The controller comes quite ez to install depending on your desire for set up.
Bottle, O2 sensors and also the relay is direct plug in to the unit.
The Tach signal I pulled from the neg lead from a fuel injector.
I have the supplied relay connected to the TPS lead to the Zex box.
I installed the unit in the air vent left side of driver.
I set up everything to meet the growing build for N2O support.
The Power I bring in direct from the battery with a 30A fuse and goes to a ATC ATO fuse holder. Carchet 6 way with LED so each system has it's own inline fuse.
I pulled power from the IGN switch to a relay I bought at Radio Shack to the Carchet.
Every component is fed from it and switched from a plate I made to fit in the cup holder.
Labeled and soldered wires to quick disconnects inside center console coming up into cup holder. I can take out the cup holder plate if I want to and leave it in the compartment and put the rubber plug back in the back cup holder and you would never know. The PSN-1 stays powered up. without the switch plate.
The Line lock, Bottle opener, heater and Zex with Purge are all fed from the switch plate.
On the plate I have the 4 switches with leds and 2 momentary push buttons with no leds which I am going to install in a place where I can see them without looking down but that will be later.

The controller you can select your RPM window and with the auto the bottom rpm I use to hit in 1st is lower than the rpm I start out in after each gear so a progressive controller I feel is not needed. Car shifts @ 6500 and rpms drop to the next gear is above 4k. Before the PSN-1 the juice was on as long as I was WOT. With the PSN-1 if any thing goes outside my settings the Relay cuts off the voltage to the ZEX TPS lead and shuts the command to the solenoids off.

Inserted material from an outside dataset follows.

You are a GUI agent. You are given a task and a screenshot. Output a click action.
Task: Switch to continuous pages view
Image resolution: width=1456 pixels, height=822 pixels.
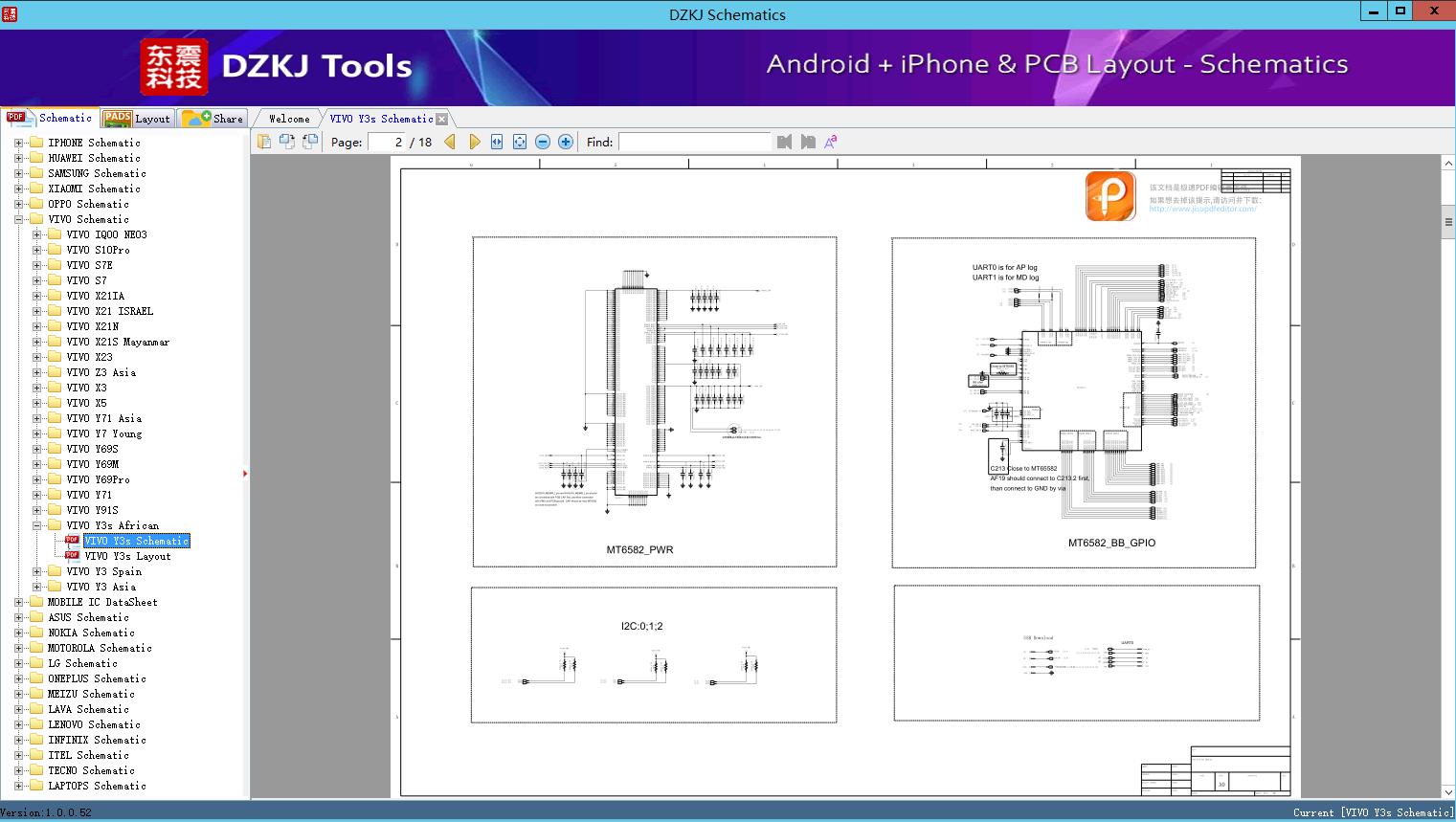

A progressive controller would be nice to have at the track. I don't race it enough to justify the cost.

I think my car has 12.7s in it with a proper 60ft. Not too bad for a humble 2V in a 3700lb car.
I have been racing for many years with different cars since the 80's and for this car I chose to try different combos, NA with street tires, NA Drag Radial, Cams, Manifolds and this and that. Over the 10 years I found that this car performs well and I decided to protect it better than the other cars I trashed and that thought alone is what justified the cost of this unit. I was going to buy separate units and the cost was going to be more than I had wanted to pay but this came out last year so I already had saved enough for it. I plan on beating this car "Full Weight, spare included with 3/4 tank of fuel" for many more years.

I might do a write up on the install and results before the end of the year for those that want to read it. Just too busy right now but I did take pictures.